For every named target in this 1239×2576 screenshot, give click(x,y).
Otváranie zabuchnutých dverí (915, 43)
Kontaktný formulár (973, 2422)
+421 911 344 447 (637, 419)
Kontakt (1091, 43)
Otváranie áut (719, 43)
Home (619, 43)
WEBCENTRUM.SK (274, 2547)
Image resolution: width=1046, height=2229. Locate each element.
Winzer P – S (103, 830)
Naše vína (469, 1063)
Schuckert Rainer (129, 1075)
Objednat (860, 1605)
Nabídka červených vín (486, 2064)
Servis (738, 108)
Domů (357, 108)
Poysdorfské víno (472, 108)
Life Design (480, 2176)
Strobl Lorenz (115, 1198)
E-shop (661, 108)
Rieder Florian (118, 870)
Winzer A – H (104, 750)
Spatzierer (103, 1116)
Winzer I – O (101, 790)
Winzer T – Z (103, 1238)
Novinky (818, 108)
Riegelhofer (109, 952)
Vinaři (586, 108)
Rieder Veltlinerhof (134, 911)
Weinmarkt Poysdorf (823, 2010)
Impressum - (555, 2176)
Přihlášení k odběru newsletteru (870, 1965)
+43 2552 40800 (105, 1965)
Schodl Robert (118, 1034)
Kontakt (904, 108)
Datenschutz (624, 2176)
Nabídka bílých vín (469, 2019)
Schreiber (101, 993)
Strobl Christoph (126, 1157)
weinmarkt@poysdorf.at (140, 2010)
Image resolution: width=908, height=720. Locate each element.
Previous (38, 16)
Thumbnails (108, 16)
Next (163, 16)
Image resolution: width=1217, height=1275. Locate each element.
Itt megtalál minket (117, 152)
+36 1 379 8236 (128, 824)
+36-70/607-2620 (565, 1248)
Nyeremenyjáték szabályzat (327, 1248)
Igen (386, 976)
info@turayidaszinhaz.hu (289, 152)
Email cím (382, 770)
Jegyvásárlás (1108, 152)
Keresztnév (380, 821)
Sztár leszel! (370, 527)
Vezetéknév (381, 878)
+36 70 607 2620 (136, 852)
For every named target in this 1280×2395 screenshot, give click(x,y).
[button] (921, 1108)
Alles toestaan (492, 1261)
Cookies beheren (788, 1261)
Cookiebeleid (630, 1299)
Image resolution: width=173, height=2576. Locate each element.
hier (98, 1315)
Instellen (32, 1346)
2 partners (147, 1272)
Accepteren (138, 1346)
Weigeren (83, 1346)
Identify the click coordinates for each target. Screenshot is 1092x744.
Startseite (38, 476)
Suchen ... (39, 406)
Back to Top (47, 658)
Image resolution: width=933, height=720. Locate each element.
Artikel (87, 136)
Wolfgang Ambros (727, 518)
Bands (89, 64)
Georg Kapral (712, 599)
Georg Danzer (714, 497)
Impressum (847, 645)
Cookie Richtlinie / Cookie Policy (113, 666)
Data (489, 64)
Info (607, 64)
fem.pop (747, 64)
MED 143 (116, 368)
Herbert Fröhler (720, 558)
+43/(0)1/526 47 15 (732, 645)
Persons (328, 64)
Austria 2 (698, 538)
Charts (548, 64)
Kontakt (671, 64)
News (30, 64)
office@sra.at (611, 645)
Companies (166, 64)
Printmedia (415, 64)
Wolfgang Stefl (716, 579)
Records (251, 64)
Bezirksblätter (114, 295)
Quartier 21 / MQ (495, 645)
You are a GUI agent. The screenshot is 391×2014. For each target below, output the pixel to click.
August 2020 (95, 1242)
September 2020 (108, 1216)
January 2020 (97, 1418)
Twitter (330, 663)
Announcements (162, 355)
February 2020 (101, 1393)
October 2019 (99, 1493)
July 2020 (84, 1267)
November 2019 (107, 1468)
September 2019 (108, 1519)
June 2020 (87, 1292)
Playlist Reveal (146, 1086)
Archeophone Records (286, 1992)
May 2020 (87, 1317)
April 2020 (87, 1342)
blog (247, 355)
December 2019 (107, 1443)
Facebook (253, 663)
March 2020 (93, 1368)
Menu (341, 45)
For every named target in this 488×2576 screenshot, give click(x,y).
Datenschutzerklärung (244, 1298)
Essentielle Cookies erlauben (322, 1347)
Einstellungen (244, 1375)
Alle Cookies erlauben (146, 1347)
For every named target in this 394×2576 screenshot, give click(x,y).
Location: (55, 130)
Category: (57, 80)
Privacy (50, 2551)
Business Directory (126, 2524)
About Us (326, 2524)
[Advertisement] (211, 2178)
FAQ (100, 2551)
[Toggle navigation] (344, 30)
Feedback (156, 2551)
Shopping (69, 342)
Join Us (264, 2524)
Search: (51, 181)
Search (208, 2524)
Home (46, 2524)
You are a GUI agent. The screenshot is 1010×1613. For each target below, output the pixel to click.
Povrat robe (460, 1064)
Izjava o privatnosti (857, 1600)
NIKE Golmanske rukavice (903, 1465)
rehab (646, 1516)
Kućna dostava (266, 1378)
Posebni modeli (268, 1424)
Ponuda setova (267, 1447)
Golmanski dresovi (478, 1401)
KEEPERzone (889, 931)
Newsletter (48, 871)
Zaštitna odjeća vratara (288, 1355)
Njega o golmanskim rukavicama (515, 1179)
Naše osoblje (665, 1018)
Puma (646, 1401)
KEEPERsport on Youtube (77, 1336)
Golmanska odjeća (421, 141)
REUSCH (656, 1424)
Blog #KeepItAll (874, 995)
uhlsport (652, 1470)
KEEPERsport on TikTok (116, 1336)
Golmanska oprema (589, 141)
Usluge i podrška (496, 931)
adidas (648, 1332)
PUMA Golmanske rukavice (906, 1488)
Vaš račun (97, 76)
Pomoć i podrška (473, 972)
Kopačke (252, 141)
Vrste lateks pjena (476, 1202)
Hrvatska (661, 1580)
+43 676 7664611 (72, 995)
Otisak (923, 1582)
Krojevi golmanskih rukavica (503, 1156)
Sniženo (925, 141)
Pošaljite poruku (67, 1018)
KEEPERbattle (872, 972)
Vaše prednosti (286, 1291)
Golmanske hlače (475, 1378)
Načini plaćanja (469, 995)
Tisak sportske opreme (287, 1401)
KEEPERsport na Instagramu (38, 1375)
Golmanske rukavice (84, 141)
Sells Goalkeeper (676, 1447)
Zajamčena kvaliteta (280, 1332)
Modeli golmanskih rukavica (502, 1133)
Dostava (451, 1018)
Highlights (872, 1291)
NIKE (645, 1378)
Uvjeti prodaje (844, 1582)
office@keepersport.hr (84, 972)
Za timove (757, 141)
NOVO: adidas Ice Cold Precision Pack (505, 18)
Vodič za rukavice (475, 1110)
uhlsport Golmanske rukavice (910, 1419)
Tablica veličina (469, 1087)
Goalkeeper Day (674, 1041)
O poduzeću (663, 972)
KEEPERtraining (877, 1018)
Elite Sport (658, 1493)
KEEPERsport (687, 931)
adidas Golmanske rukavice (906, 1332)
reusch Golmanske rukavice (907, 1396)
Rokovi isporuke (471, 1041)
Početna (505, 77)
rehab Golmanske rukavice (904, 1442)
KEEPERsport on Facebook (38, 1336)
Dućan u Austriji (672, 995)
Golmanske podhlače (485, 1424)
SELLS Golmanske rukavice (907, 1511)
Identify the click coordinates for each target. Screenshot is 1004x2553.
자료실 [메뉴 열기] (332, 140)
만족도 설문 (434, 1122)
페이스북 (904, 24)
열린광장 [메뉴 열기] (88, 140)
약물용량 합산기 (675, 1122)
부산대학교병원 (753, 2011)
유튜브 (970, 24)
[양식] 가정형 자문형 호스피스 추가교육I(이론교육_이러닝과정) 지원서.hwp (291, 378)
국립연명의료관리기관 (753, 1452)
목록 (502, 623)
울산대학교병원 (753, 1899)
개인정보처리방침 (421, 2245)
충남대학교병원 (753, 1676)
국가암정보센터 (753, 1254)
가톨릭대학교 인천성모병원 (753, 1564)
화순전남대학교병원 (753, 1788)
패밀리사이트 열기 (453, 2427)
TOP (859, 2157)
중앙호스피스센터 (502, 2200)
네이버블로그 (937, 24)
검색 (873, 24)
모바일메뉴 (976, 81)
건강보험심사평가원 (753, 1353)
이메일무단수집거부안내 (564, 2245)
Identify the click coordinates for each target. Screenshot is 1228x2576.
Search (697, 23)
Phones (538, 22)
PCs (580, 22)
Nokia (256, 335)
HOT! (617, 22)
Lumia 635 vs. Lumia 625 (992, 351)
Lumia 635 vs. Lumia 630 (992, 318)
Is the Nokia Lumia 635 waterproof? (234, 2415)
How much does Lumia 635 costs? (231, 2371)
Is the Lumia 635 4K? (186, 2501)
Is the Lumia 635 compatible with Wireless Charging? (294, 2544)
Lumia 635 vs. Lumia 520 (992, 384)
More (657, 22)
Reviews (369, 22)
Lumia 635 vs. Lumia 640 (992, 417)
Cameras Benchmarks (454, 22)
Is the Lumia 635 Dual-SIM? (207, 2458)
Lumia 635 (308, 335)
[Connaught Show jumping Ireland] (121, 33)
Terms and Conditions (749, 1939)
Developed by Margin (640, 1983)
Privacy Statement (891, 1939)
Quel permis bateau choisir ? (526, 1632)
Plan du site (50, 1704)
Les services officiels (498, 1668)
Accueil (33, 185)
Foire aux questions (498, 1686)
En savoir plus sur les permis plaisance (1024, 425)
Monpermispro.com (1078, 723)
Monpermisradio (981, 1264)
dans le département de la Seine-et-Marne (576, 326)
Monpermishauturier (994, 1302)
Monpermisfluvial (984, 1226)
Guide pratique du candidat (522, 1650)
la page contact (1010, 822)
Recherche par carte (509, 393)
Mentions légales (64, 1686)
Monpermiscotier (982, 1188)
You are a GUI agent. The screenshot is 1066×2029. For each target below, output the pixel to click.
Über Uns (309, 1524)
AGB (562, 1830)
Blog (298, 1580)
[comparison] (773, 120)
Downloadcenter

_Work required_
Rewrite the stretch that opens with the line containing "Archeophone Records (286, 1992)" and closes with the line containing "Povrat robe (460, 1064)", both included, as a Markdown table with columns headed Number and Line. Number each row and leave out any blank lines.

_Answer to this task_
| Number | Line |
|---|---|
| 1 | Archeophone Records (286, 1992) |
| 2 | May 2020 (87, 1317) |
| 3 | April 2020 (87, 1342) |
| 4 | blog (247, 355) |
| 5 | December 2019 (107, 1443) |
| 6 | Facebook (253, 663) |
| 7 | March 2020 (93, 1368) |
| 8 | Menu (341, 45) |
| 9 | For every named target in this 488×2576 screenshot, give click(x,y). |
| 10 | Datenschutzerklärung (244, 1298) |
| 11 | Essentielle Cookies erlauben (322, 1347) |
| 12 | Einstellungen (244, 1375) |
| 13 | Alle Cookies erlauben (146, 1347) |
| 14 | For every named target in this 394×2576 screenshot, give click(x,y). |
| 15 | Location: (55, 130) |
| 16 | Category: (57, 80) |
| 17 | Privacy (50, 2551) |
| 18 | Business Directory (126, 2524) |
| 19 | About Us (326, 2524) |
| 20 | [Advertisement] (211, 2178) |
| 21 | FAQ (100, 2551) |
| 22 | [Toggle navigation] (344, 30) |
| 23 | Feedback (156, 2551) |
| 24 | Shopping (69, 342) |
| 25 | Join Us (264, 2524) |
| 26 | Search: (51, 181) |
| 27 | Search (208, 2524) |
| 28 | Home (46, 2524) |
| 29 | You are a GUI agent. The screenshot is 1010×1613. For each target below, output the pixel to click. |
| 30 | Povrat robe (460, 1064) |